After several deliberations with the family about timings, we decided to go ahead with this. The road from Sringeri is a straightforward one and well-marked on all maps (I prefer to avoid using Google Maps when in an unknown area). I used the built-in maps (MMI) in the 7OO this time. It was very accurate and guided us out of Sringeri and soon we were at the forest checkpost of Kudremukha National Park. One important point to note here is, you have to take a slip from the entry point with your vehicle number and entry time marked. You have 90 minutes to exit out of the park and at the exit checkpost you have to hand over this slip.

We made the entry and were on our way again. This road is through a thick canopy and sometimes even the sunlight doesn’t make it to the ground. The road is also a bit narrow and the curves are blind. There is sparse traffic, but when it comes make sure you have sufficient space and time to get off the road if necessary. We encountered a few cabs and a few lorries. So drive with caution on this stretch.

After about 25-30kms you come across a settlement named Karekatte (I think whatever was here has been abandoned). There is an orchidarium here (which is closed and in ruins) and there is a fork. The right in the fork takes you towards Bajigoli/Karkala and then onwards to Udupi/Mangalore. The left towards Kalasa via Kudremukha. We took the left here at the fork.

Although the road is narrow up to this point, the surface is great. Once you take the turn towards Kalasa, the road quality is very average, to say the least. This road till about Samse (a few kms before Kalasa) is very average and broken at many places. We took the turn and started traversing the road towards the abandoned town which is about 17 kms from the turn off. It took us a good 35-40 minutes to cover this distance but some of the views while driving on this road are breathtaking. We didn’t get down to take pictures because – one, it’s a wildlife sanctuary and getting down is not the right thing to do, two, the road was pretty deserted and didn’t feel comfortable getting down on a deserted road.

- _Problems to work on_
1 > Print the passage of the Kudremukha drive account from "Although the road" up to and including "a deserted road.".
2 > In the Kudremukha drive account, list the places that the right branch of the fork at Karekatte leads toward.
The material that follows was taken from a separate source.

[Saved entries]
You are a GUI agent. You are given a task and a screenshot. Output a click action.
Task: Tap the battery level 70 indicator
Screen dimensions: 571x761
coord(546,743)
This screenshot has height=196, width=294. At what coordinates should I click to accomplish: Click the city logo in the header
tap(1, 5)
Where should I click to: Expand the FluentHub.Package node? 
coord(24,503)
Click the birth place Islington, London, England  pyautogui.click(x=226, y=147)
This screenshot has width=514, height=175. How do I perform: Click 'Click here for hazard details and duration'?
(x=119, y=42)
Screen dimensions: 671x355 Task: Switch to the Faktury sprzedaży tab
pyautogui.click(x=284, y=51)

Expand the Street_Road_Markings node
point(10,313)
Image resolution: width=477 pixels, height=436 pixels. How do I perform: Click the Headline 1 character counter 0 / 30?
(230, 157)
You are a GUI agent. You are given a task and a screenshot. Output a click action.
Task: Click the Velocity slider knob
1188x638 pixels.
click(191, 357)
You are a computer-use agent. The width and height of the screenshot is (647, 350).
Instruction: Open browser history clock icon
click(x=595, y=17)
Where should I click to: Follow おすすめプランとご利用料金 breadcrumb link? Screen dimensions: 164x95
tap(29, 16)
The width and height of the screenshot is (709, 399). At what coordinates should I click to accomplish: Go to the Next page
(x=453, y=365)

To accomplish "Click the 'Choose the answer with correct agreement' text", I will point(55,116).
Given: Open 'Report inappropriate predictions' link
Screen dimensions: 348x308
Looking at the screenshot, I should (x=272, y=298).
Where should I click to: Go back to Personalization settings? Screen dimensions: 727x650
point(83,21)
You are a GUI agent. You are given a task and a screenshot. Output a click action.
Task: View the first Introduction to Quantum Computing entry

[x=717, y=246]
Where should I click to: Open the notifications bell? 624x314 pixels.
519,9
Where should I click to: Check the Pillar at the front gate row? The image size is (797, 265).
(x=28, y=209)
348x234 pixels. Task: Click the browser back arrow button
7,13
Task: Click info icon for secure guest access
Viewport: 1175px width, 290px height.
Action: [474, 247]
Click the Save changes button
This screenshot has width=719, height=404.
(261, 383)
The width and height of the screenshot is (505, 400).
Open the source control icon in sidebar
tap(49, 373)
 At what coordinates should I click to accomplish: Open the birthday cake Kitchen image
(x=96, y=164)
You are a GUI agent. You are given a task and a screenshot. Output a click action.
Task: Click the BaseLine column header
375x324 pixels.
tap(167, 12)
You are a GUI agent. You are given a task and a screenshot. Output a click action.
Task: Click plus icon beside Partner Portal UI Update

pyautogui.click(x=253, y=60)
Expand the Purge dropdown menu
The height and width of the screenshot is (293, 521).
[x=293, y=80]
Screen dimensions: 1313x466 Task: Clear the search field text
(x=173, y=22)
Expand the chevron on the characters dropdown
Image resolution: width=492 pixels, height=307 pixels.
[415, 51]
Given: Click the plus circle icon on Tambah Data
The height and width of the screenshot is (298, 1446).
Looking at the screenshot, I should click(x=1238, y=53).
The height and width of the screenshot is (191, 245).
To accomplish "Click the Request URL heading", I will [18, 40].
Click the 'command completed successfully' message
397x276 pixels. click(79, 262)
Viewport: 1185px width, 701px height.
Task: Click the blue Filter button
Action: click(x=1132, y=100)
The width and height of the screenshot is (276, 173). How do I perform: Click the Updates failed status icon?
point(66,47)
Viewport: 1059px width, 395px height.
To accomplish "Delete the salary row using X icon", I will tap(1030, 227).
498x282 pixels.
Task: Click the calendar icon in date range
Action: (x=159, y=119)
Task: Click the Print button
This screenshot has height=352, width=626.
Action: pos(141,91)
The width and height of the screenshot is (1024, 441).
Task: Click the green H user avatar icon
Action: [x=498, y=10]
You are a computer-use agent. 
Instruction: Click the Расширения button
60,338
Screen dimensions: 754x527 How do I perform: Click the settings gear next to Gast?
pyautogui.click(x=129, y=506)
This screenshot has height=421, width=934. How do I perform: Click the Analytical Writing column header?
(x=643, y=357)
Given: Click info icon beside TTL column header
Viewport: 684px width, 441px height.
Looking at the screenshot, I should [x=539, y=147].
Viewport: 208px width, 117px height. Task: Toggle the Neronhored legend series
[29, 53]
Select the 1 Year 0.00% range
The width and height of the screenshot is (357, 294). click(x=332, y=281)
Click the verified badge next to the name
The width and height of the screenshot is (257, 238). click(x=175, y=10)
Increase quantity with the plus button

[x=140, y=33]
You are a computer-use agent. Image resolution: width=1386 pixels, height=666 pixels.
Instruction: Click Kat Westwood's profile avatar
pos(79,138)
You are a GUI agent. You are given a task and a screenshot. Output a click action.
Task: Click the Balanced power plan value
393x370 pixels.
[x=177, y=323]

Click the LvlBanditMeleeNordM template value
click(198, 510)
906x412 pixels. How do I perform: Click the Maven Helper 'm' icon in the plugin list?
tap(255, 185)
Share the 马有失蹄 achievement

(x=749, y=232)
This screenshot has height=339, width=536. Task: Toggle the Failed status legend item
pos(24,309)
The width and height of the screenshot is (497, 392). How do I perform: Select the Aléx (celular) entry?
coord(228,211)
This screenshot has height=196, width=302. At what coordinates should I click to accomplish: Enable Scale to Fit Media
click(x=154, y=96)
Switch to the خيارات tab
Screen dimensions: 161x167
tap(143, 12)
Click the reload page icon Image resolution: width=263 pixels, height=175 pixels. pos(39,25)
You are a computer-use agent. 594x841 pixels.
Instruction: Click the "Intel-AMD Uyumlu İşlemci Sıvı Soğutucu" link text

- _Expected outputs_
1 >
Although the road is narrow up to this point, the surface is great. Once you take the turn towards Kalasa, the road quality is very average, to say the least. This road till about Samse (a few kms before Kalasa) is very average and broken at many places. We took the turn and started traversing the road towards the abandoned town which is about 17 kms from the turn off. It took us a good 35-40 minutes to cover this distance but some of the views while driving on this road are breathtaking. We didn’t get down to take pictures because – one, it’s a wildlife sanctuary and getting down is not the right thing to do, two, the road was pretty deserted and didn’t feel comfortable getting down on a deserted road.

2 >
Bajigoli
Karkala
Udupi
Mangalore